🤖 AI Summary
This work addresses the limitation of existing financial time series forecasting models, which provide only numerical predictions without actionable decision guidance, and the difficulty traditional language models face in generating high-quality forward-looking advice under outcome uncertainty. The study introduces hindsight preference optimization (HPO) into financial advisory settings for the first time, combining it with direct preference optimization (DPO) to automatically construct preference pairs using ex-post ground-truth outcomes. This approach trains a vision-language model to deliver integrated guidance encompassing reasoning, actionable recommendations, and risk management—without requiring human annotations. Evaluated on S&P 500 data, the resulting 4B-parameter model surpasses a 235B-parameter teacher model in both predictive accuracy and advice quality, demonstrating that a compact model can outperform substantially larger counterparts through this novel training paradigm.

**Provided records**
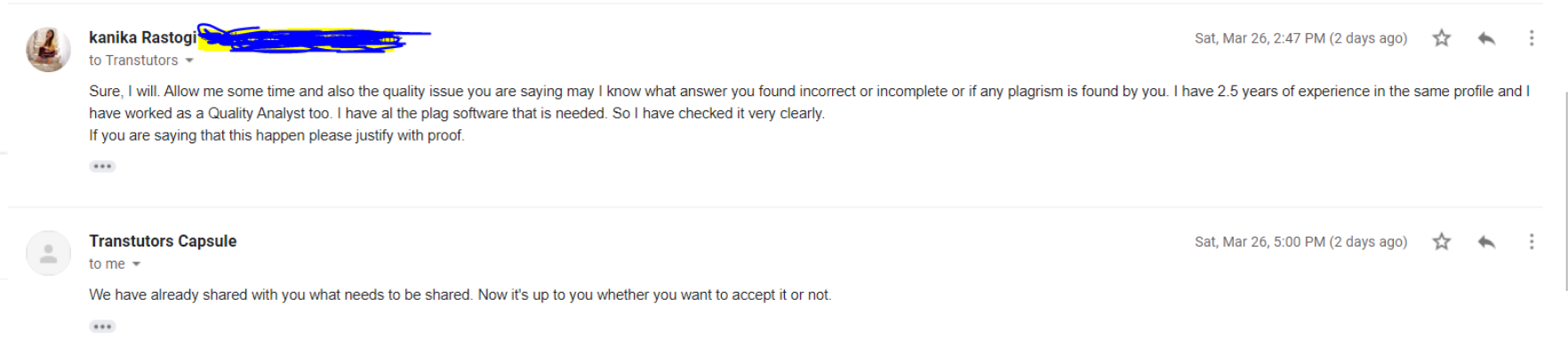This screenshot has width=1568, height=356.
Task: Reply to kanika Rastogi's message
Action: point(1486,38)
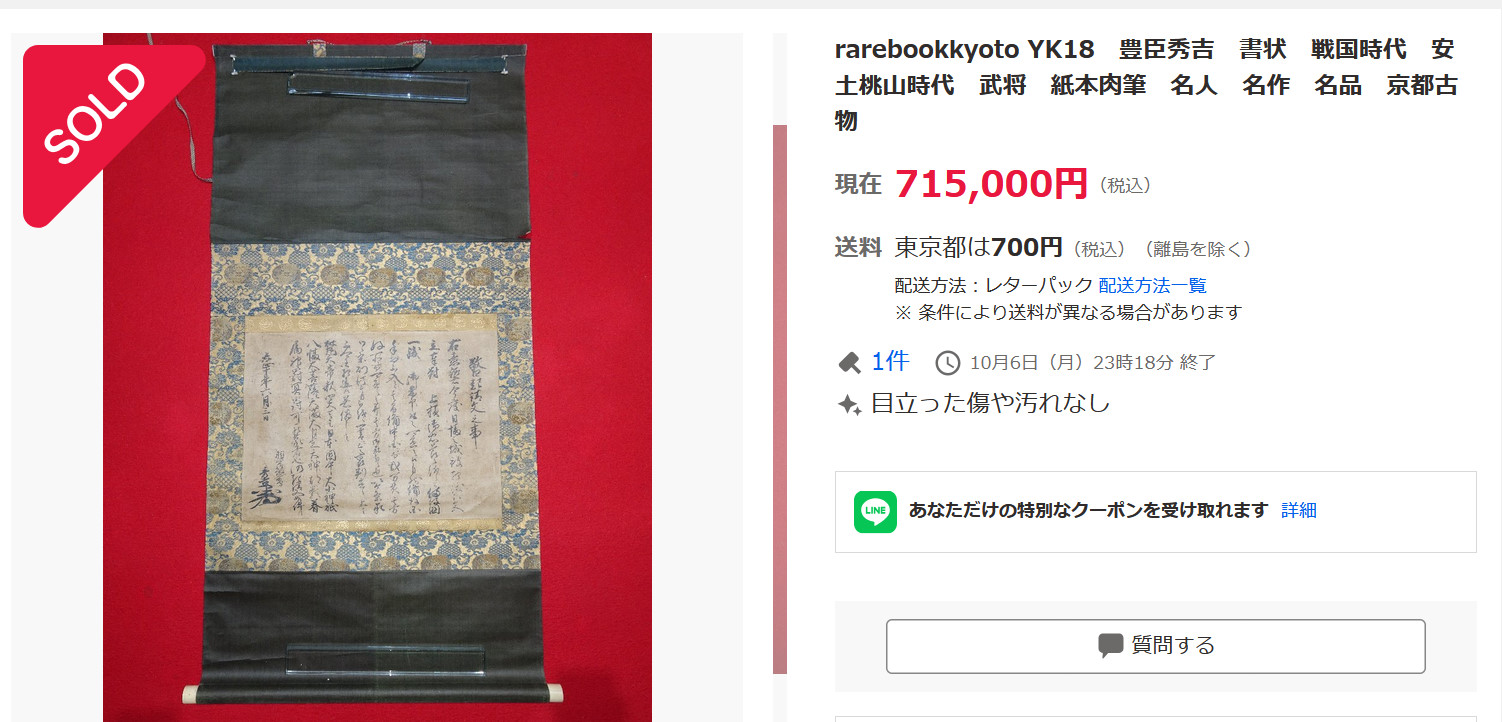Click the 質問する ask question button
Image resolution: width=1502 pixels, height=722 pixels.
pyautogui.click(x=1155, y=646)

**Assignment**
Continue the AI summary of the financial advisory model study from its last sentence.

**Task answer**
📝 Abstract
Time series models predict numbers; decision-makers need advisory -- directional signals with reasoning, actionable suggestions, and risk management. Training language models for such predictive advisory faces a fundamental challenge: quality depends on outcomes unknown at prediction time. We bridge two ideas from reinforcement learning -- using information unavailable during execution to retrospectively generate training signal, and preference alignment -- and propose Hindsight Preference Optimization: observed outcomes let an LLM judge rank candidate advisories on dimensions that scalar metrics cannot capture, producing preference pairs for DPO without human annotation. We apply this to Vision-Language-Model-based predictive advisories on S&P 500 equity time series, demonstrated by a 4B model outperforming its 235B teacher on both accuracy and advisory quality.